Solving the culture question is an important part of making coworking work. And thankfully, coworking seems to be having a positive impact on company culture when handled properly. Rather than negatively challenging a company’s culture, coworking can positively challenge it – putting it to the test by bringing it out into the open among other cultures.

 

Coworking spaces that host a large number of different groups and solo ventures specifically go out of their way to create a culture that harmonizes, and encourages other businesses to play nice with one another. This minimizes characteristics that interrupt other people’s work, while promoting characteristics that lead to greater opportunities within coworking spaces. This includes a healthy balance of adaptability and conscientiousness, collaboration, inclusivity, self-efficiency, and effective or blunt communication.

 

Coworking is a Litmus Test for Company Culture

Company cultures have the opportunity to prune themselves and weed out the qualities that make them isolating, uninviting, or toxic. This is done byy learning to coexist with others within a coworking space. Young companies in particular can thrive by growing alongside other companies in a coworking space.

 

The challenge here, however, is to still be able to retain an individual identity as a company separate of the group. Companies that have a culture that is far too strong will typically not mesh well in many coworking spaces. But they will have trouble finding candidates and talents that feel comfortable within their unique culture.

 

Meanwhile, companies with a more open culture will enjoy the flexible nature of the coworking space. Though, it will be hard to feel proud of one’s company when it simply feels too “samey”.

 

It’s up to the management of a company to determine what they want their culture to be. What sets them apart among a sea of hardworking enterprises, each trying to carve out their own space in their respective niches.
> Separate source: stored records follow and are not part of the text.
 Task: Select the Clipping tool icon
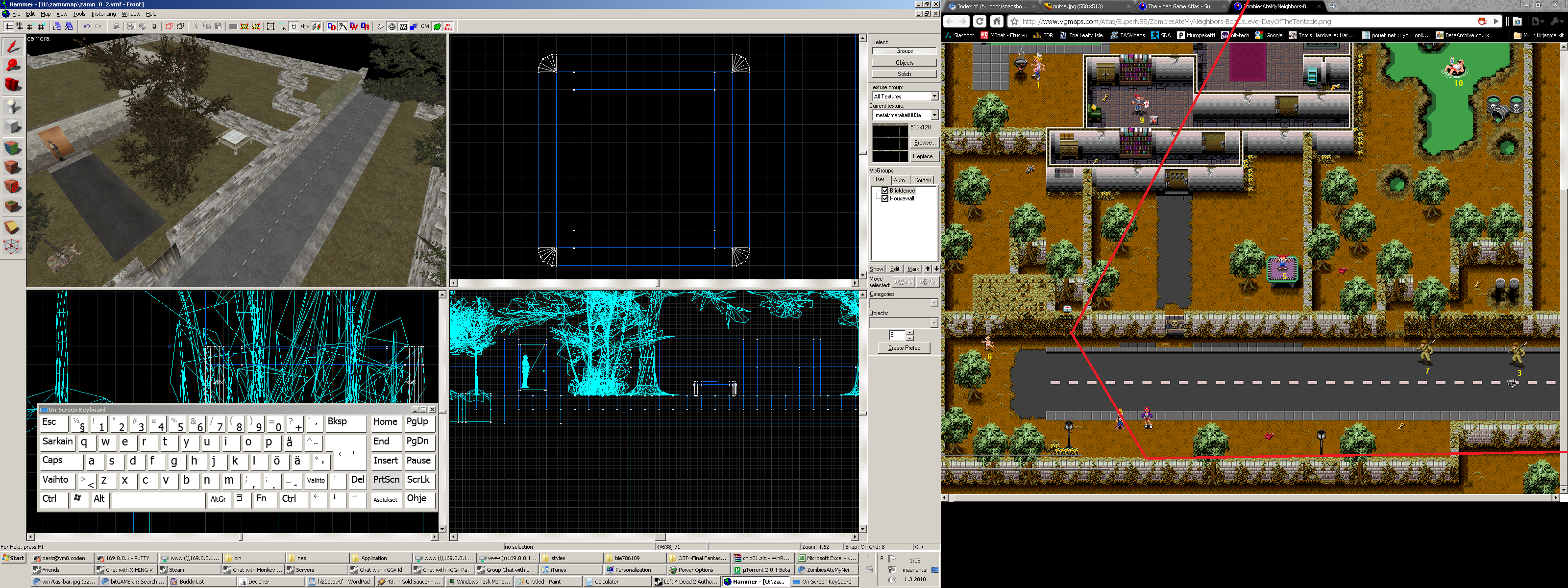click(x=13, y=227)
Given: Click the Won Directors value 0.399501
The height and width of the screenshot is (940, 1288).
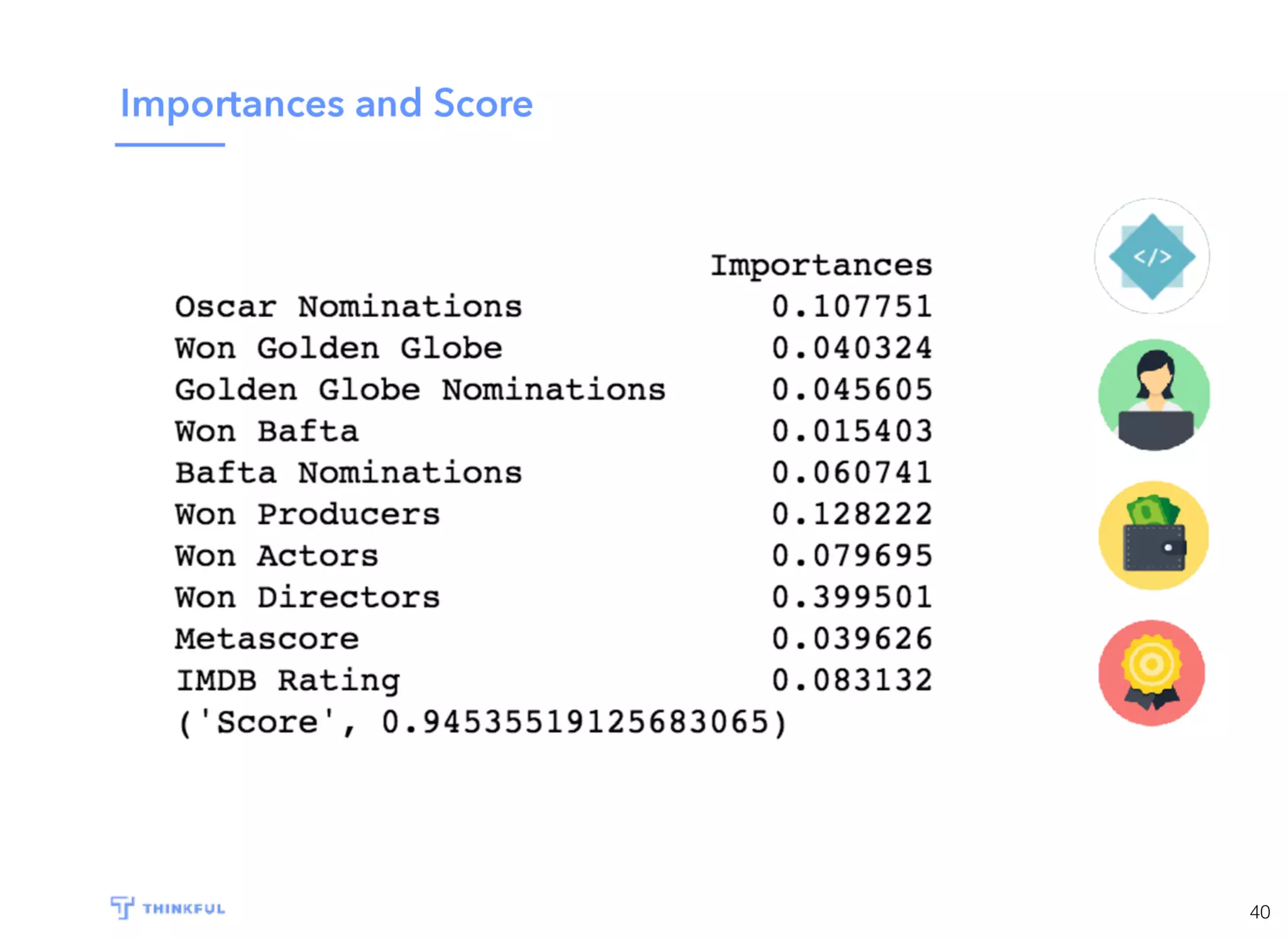Looking at the screenshot, I should tap(852, 597).
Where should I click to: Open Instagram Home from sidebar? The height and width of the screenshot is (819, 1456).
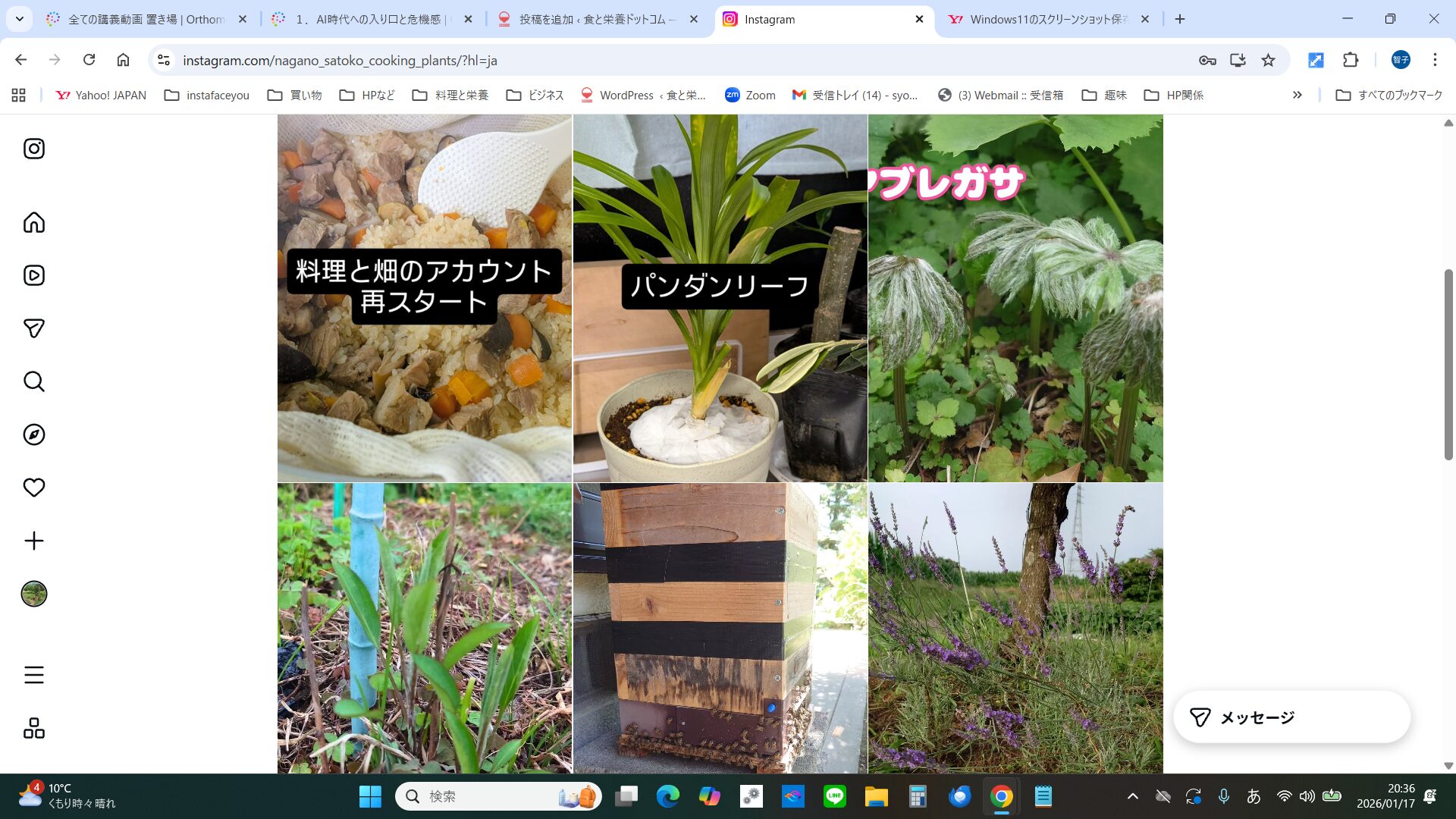click(34, 222)
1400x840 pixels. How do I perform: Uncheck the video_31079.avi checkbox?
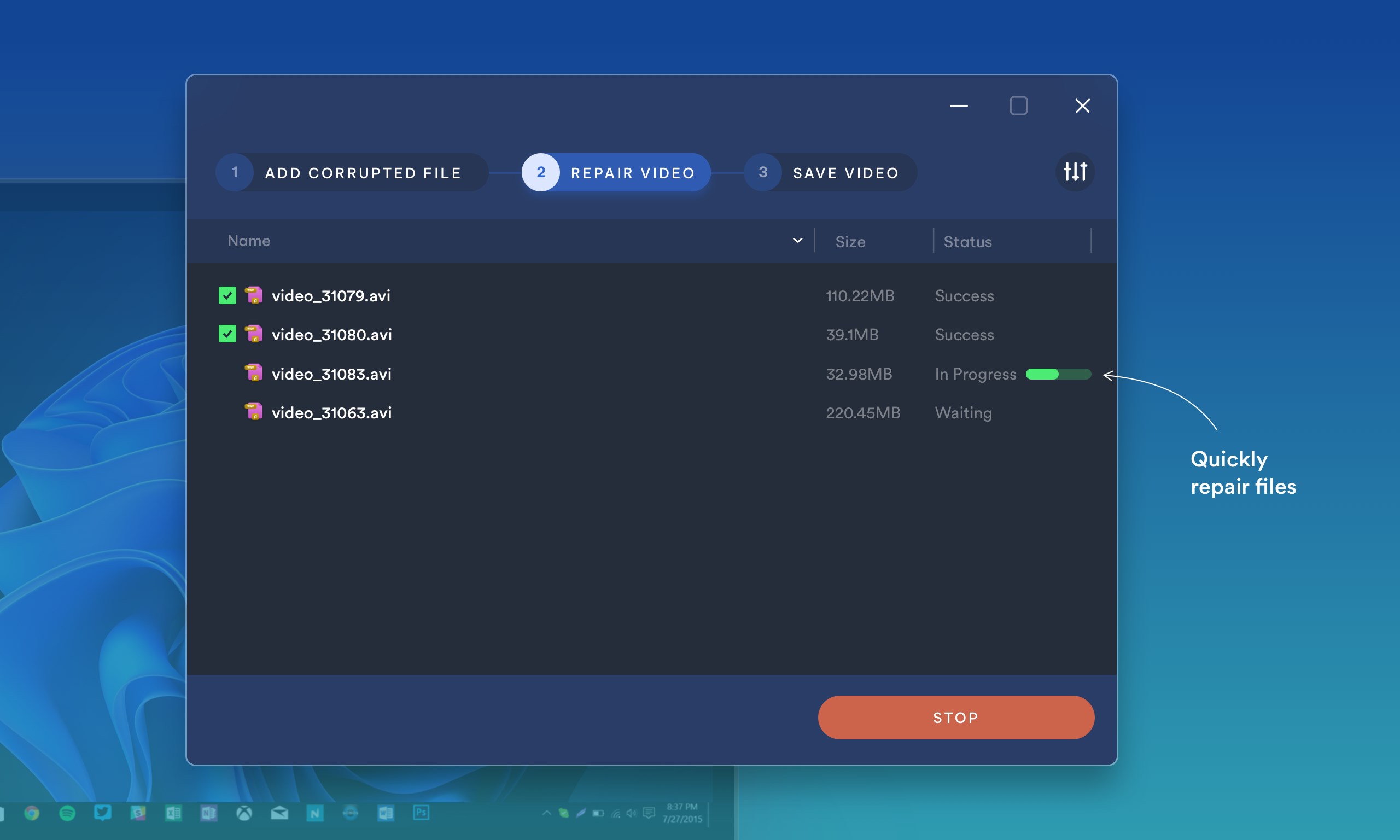[x=228, y=295]
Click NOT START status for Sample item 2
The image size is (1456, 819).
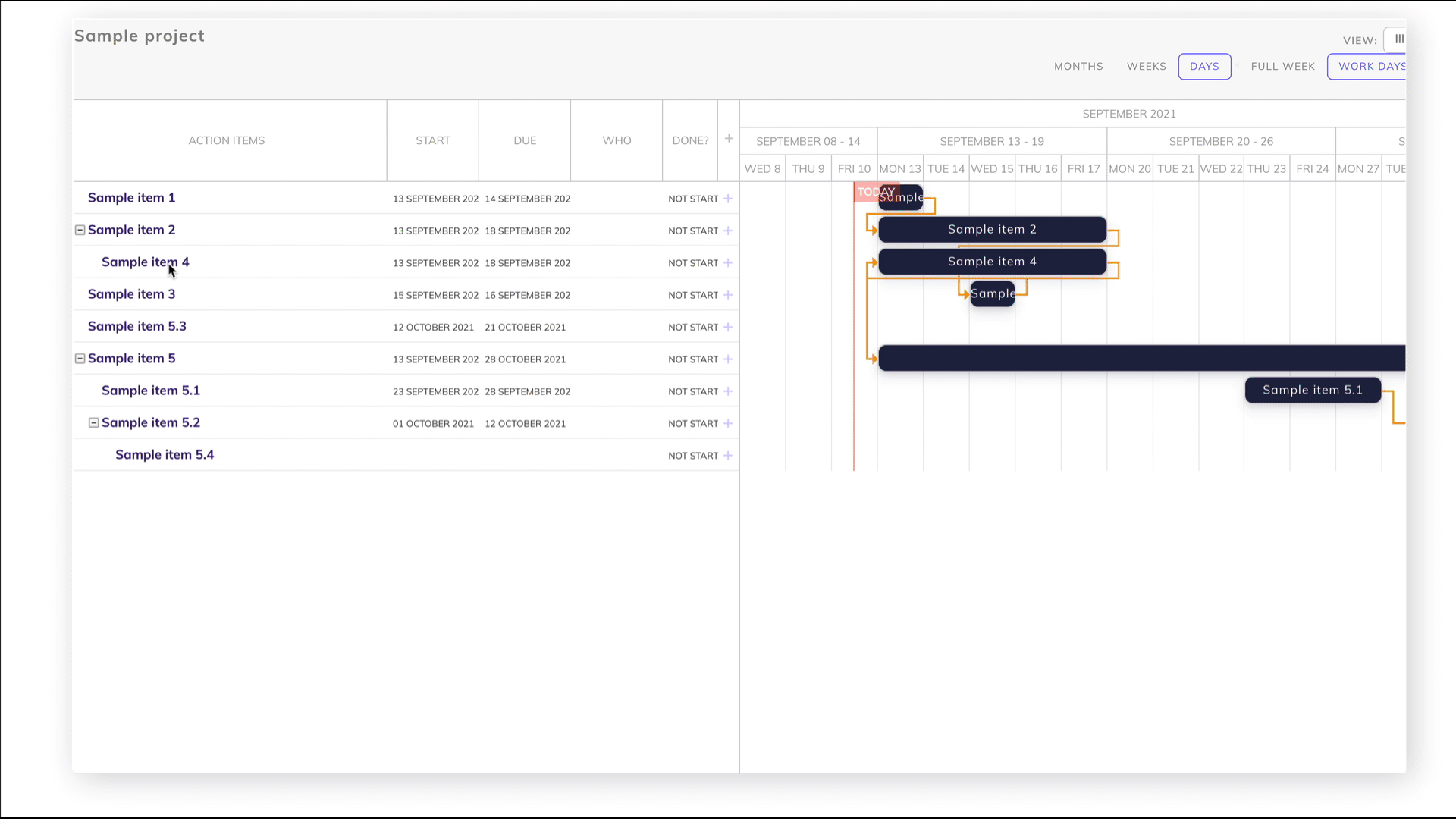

It also allows companies to hone in on their truly defining characteristics.

 

Company Culture for Remote Workers 

Remote workers have a hard time getting a feel for the culture of their company, especially when they’re working solo and apart from a larger team in a different, inaccessible location. While coworking spaces provide a respite from the isolating nature of working from home, it’s still a far cry from being able to get a sense of what your employers are like at the office.

 

Coworking spaces can serve as proxy work cultures for such remote workers, giving them a different family to belong to while still working with their coworkers abroad or elsewhere.

 

Conclusion

Because coworking spaces bring company cultures together in a way never previously tested, many companies and groups find themselves immediately trying to distill their unique culture into something concrete they can hold onto to differentiate themselves from the rest. This then leads to greater unity, a sense of pride for one’s work, and a continued appreciation for the company as well as the others within the same space.